= WORK REQUEST =
Everything from the line containing "This screenshot has height=588, width=919." through the line containing "Given: Close the SQL Server Setup window" in the listing below should be copied exactly, and nothing more.

= PROVIDED INFORMATION =
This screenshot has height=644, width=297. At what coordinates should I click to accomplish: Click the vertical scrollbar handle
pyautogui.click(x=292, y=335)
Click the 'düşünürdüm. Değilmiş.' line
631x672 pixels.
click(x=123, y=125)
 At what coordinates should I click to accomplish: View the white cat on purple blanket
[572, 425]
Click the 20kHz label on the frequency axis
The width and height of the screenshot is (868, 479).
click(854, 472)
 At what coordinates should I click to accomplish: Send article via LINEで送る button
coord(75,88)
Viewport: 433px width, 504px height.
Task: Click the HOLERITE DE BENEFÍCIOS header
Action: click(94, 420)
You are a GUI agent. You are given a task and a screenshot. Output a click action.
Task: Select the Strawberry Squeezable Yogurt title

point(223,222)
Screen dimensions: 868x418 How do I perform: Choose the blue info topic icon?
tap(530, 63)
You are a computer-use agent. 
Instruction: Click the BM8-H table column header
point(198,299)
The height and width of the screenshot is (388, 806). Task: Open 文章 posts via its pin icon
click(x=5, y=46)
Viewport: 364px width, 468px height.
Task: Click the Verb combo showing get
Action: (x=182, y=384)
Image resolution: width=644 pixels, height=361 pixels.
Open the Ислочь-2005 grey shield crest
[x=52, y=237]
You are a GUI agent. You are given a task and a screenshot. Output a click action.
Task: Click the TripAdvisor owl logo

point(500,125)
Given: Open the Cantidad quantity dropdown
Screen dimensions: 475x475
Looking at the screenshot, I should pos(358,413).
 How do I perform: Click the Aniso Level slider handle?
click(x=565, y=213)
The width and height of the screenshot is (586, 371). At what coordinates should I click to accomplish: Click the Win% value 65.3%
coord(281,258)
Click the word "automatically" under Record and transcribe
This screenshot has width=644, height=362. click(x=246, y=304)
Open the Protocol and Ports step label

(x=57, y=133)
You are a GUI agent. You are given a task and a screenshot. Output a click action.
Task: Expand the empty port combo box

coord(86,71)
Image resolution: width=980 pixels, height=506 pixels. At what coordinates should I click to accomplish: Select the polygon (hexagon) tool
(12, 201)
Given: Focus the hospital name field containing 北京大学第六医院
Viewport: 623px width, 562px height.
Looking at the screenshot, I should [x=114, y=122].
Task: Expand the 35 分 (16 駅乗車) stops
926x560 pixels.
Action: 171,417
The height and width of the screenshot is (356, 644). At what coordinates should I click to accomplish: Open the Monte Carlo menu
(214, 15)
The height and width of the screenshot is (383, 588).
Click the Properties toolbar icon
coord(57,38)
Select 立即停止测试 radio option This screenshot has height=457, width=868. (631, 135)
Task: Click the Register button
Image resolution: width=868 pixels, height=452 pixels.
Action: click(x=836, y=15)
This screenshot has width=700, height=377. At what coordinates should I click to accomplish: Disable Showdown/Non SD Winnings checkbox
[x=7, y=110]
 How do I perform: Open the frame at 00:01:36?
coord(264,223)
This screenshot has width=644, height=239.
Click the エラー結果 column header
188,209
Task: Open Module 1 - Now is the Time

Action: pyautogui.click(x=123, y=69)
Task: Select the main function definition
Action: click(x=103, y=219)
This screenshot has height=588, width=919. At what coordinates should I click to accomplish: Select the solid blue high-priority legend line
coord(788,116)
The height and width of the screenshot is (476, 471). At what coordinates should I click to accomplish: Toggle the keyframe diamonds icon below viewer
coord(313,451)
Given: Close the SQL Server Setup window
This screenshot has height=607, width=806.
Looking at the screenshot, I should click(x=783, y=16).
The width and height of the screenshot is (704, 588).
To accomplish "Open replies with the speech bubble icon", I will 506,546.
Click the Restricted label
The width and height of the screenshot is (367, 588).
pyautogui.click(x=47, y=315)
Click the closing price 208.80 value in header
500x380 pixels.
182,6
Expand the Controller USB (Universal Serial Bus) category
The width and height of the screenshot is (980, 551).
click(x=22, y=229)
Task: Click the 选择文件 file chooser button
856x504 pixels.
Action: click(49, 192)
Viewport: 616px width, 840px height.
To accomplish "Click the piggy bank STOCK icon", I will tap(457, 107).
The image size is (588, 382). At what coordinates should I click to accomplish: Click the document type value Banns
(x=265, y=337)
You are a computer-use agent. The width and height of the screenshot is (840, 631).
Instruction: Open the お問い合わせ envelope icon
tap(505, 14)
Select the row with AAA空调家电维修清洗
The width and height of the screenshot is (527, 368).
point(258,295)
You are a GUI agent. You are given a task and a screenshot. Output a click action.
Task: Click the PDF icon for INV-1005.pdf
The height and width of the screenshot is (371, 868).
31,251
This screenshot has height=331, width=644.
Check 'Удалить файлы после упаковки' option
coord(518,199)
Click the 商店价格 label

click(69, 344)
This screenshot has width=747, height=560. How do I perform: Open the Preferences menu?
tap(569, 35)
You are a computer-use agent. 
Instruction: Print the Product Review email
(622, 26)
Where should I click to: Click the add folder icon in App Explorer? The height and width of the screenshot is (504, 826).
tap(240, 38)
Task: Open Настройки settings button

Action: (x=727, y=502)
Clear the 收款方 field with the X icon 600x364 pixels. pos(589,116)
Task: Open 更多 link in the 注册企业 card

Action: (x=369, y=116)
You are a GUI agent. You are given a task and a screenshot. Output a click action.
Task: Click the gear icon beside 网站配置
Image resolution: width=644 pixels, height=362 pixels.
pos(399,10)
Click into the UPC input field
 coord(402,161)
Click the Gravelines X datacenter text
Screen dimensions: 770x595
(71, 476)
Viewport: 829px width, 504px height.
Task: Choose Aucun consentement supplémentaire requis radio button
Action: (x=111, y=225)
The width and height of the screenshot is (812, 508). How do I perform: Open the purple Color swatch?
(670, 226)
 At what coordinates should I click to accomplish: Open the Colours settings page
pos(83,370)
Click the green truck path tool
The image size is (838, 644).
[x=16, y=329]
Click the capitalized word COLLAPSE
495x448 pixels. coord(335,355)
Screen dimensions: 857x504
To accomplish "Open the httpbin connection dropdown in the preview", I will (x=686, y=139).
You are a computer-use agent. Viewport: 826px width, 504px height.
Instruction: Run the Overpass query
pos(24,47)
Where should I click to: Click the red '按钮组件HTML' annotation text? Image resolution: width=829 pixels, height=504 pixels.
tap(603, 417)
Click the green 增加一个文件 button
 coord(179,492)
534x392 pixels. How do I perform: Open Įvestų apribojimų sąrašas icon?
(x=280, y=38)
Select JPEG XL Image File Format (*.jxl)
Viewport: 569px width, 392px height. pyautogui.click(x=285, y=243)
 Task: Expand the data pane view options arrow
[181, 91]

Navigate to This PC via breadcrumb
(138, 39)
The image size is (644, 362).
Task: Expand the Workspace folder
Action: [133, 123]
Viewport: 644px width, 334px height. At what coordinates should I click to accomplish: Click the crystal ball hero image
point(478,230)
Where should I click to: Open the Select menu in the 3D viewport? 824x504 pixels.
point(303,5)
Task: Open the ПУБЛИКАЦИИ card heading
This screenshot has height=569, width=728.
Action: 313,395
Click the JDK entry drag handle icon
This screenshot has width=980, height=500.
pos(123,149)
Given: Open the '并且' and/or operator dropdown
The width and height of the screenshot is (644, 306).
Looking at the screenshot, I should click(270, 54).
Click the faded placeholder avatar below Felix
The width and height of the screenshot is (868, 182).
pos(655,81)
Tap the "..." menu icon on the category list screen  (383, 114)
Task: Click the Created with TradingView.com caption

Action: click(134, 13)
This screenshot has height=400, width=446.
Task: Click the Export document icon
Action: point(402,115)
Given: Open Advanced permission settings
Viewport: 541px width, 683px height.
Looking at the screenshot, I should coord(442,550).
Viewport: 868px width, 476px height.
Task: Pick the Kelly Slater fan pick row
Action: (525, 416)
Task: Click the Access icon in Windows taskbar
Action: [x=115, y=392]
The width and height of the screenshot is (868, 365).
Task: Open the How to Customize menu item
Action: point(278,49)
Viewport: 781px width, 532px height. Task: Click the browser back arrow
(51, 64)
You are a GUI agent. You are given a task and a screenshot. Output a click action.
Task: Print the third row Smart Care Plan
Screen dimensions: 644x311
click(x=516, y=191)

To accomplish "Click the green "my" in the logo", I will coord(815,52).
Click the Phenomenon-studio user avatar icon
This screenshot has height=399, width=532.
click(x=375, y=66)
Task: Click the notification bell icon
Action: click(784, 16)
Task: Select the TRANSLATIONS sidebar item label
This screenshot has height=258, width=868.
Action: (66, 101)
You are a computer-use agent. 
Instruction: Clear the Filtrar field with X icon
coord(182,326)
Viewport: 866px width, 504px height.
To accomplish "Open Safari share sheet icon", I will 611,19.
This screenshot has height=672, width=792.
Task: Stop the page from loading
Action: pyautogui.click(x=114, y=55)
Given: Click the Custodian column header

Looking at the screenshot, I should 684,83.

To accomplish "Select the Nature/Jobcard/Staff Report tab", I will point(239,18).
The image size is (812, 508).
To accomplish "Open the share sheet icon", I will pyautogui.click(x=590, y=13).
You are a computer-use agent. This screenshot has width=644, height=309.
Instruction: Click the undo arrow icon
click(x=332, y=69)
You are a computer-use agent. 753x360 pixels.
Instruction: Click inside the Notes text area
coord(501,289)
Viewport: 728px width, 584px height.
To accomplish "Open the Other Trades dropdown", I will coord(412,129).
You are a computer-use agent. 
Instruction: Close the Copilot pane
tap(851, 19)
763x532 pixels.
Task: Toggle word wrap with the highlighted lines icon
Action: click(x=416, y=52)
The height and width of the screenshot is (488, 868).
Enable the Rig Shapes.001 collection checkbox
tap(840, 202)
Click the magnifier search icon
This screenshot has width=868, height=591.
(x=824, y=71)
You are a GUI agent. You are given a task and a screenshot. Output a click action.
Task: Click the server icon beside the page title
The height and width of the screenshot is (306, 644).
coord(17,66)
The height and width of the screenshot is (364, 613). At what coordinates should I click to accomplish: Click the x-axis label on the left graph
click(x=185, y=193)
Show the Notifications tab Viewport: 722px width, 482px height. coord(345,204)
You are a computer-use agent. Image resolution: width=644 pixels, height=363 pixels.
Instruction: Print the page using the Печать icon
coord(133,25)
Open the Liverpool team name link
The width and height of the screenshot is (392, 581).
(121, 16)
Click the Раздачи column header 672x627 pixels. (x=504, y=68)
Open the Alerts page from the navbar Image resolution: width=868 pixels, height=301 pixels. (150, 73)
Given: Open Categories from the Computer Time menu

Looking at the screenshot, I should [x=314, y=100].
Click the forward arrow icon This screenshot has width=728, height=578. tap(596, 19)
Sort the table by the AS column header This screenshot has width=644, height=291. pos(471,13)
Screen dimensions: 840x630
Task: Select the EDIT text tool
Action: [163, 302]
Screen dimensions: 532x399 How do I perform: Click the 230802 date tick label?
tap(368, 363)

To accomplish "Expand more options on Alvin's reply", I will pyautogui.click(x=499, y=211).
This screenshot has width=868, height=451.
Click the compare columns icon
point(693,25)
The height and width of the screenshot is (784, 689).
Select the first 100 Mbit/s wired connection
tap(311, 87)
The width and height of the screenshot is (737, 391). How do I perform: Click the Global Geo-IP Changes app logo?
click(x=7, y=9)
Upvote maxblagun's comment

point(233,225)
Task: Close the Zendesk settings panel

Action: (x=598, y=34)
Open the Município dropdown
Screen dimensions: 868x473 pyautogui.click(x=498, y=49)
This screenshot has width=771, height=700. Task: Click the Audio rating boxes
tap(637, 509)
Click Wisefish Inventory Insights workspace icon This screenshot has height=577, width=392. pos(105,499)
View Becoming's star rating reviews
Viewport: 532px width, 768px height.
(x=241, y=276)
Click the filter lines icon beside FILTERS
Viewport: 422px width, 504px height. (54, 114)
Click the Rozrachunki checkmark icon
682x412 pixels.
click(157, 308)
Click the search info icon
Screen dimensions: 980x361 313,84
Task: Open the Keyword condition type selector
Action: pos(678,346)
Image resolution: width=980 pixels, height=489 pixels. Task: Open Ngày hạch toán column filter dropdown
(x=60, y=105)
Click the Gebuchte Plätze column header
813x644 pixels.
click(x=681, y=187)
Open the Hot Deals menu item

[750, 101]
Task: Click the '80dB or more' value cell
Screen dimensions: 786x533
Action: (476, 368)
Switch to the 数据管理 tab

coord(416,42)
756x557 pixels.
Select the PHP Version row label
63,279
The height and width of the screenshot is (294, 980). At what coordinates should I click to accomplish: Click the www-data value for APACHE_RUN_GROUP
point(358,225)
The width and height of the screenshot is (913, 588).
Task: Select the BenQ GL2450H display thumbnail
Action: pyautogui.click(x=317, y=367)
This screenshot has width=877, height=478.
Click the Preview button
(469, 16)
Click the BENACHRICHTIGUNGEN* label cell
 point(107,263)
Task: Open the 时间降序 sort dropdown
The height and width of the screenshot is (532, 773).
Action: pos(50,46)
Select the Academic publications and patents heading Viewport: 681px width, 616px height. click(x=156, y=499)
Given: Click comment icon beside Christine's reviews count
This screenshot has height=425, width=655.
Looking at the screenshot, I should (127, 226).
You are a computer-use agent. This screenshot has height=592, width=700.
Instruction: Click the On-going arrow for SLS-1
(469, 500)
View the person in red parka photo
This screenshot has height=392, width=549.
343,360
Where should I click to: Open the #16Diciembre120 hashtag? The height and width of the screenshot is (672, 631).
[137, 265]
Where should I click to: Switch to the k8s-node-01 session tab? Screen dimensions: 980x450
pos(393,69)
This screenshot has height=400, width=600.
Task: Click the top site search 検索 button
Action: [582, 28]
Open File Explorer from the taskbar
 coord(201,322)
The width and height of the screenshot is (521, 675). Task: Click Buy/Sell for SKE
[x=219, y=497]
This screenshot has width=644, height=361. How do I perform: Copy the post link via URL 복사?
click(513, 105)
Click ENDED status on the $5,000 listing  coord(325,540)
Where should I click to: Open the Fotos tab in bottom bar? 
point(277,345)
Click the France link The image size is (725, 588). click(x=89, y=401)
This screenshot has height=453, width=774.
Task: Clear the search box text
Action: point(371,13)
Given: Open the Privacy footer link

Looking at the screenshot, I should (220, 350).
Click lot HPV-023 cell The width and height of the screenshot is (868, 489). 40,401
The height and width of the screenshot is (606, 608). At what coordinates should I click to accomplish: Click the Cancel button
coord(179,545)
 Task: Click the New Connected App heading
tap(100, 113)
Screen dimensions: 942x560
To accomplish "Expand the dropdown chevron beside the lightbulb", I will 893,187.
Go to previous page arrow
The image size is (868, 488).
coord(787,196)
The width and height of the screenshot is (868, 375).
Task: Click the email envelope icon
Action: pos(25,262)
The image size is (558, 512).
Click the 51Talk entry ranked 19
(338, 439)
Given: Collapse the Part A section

= EXERCISE OUTPUT =
This screenshot has height=588, width=919. At what coordinates should I click to accomplish: Select the solid blue high-priority legend line
coord(788,116)
The height and width of the screenshot is (476, 471). At what coordinates should I click to accomplish: Toggle the keyframe diamonds icon below viewer
coord(313,451)
Given: Close the SQL Server Setup window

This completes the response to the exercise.